In [109]: qres = gbt.qre.logit_solve_branch(g)
In [110]: len(qres)
Out[110]: 193
In [111]: qres[0]
Out[111]: LogitQREMixedStrategyProfile(lam=0.000000,profile=[[0.5, 0.5], [0.5, 0.5]])
In [112]: qres[5]
Out[112]: LogitQREMixedStrategyProfile(lam=0.175632,profile=[[0.5182276540742868, 0.4817723459257562], [0.49821668880066783, 0.5017833111993909]])
logit_solve_branch()
uses an adaptive step size heuristic to find points on
the branch. The parameters first_step and max_accel are used to adjust the initial
step size and the maximum rate at which the step size changes adaptively. The step size
used is computed as the distance traveled along the path, and, importantly, not the
distance as measured by changes in the precision parameter lambda. As a result the
lambda values for which profiles are computed cannot be controlled in advance.
In some situations, the LQRE profiles at specified values of lambda are of interest.
For this, Gambit provides logit_solve_lambda()
. This function provides
accurate values of strategy profiles at one or more specified values of lambda.
In [113]: qres = gbt.qre.logit_solve_lambda(g, lam=[1, 2, 3])
In [114]: qres[0]
Out[114]: LogitQREMixedStrategyProfile(lam=1.000000,profile=[[0.5867840364385154, 0.4132159635614846], [0.45180703169971026, 0.5481929683002897]])
In [115]: qres[1]
Out[115]: LogitQREMixedStrategyProfile(lam=2.000000,profile=[[0.6175219458400859, 0.3824780541599141], [0.3719816648492249, 0.6280183351507752]])
In [116]: qres[2]
Out[116]: LogitQREMixedStrategyProfile(lam=3.000000,profile=[[0.6168968501329284, 0.3831031498670716], [0.31401636202001226, 0.6859836379799878]])
LQRE are frequently taken to data by using maximum likelihood estimation to find the
LQRE profile that best fits an observed profile of play.

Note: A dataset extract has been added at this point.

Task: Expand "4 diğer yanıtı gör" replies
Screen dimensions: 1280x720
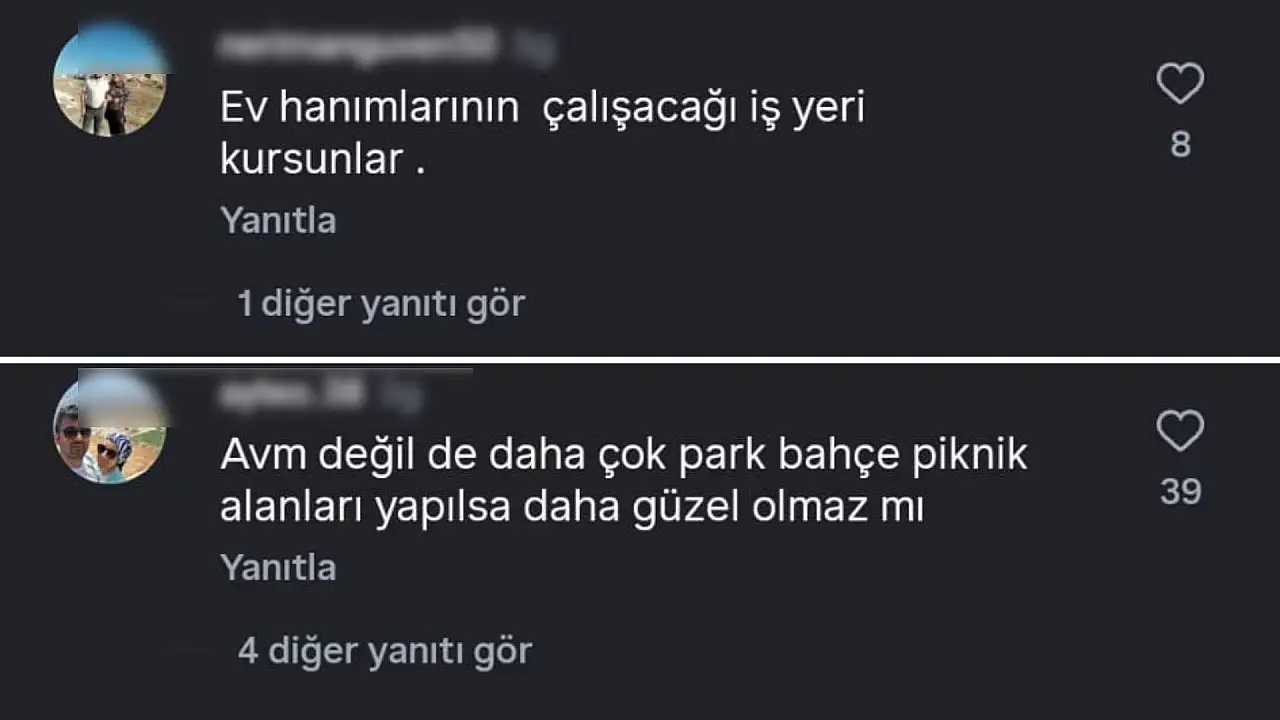Action: (x=385, y=652)
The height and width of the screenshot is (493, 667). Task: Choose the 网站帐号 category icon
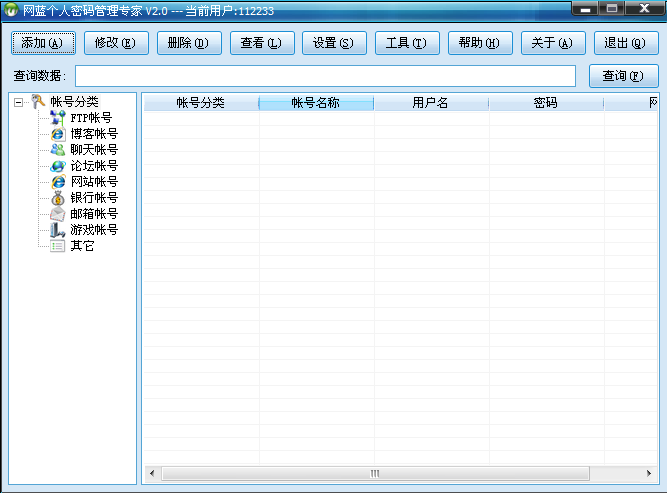[x=57, y=182]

This is provided by
the function logit_estimate()
. We replicate the analysis of a block
of the data from [Och95] for which [McKPal95] estimated an LQRE.

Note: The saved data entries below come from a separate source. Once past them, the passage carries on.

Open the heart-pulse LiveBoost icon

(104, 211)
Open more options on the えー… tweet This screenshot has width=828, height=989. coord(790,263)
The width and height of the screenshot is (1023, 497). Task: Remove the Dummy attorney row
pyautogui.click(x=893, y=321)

In [117]: data = g.mixed_strategy_profile([[128*0.527, 128*(1-0.527)], [128*0.366, 128*(1-0.366)]])
In [118]: fit = gbt.qre.logit_estimate(data)
The returned LogitQREMixedStrategyFitResult
object contains the results of the
estimation.
The results replicate those reported in [McKPal95], including the estimated value of lambda,
the QRE profile probabilities, and the log-likelihood.
Because data contains the empirical counts of play, and not just frequencies, the resulting
log-likelihood is correct for use in likelihoood-ratio tests. [1]
In [119]: print(fit.lam)
1.8456097536855864
In [120]: print(fit.profile)
[[0.615651314427859, 0.3843486855721409], [0.3832909400456291, 0.616709059954371]]
In [121]: print(fit.log_like)
-174.76453191087444
All of the functions above also support working with the agent LQRE of [McKPal98].
Agent QRE are computed as the default behavior whenever the game has a extensive (tree)
representation. For logit_solve()
, logit_solve_branch()
, and
logit_solve_lambda()
, this can be overriden by passing use_strategic=True;
this will compute LQRE using the reduced strategy set of the game instead.
Likewise, logit_estimate()
will perform estimation using agent LQRE if the
data passed are a MixedBehaviorProfile
, and will return a
LogitQREMixedBehaviorFitResult
object.
Footnotes
Using external programs to compute Nash equilbria#
Because the problem of finding Nash equilibria can be expressed in various mathematical formulations (see [McKMcL96]), it is helpful to make use of other software packages designed specifically for solving those problems.
There are currently two integrations offered for using external programs to solve for equilibria:
enummixed_solve()
supports enumeration of equilibria in two-player games via lrslib. [2]enumpoly_solve()
supports computation of totally-mixed equilibria on supports in strategic games via PHCpack. [3]
For both calls, using the external program requires passing the path to the executable (via the lrsnash_path and phcpack_path arguments, respectively).
The user must download and compile or install these programs on their own; these are not packaged with Gambit. The solver calls do take care of producing the required input files, and reading the output to convert into Gambit objects for further processing.
McKelvey, Richard D. and McLennan, Andrew M. (1996) Computation of equilibria in finite games. In Handbook of Computational Economics, Volume 1, pages 87-142.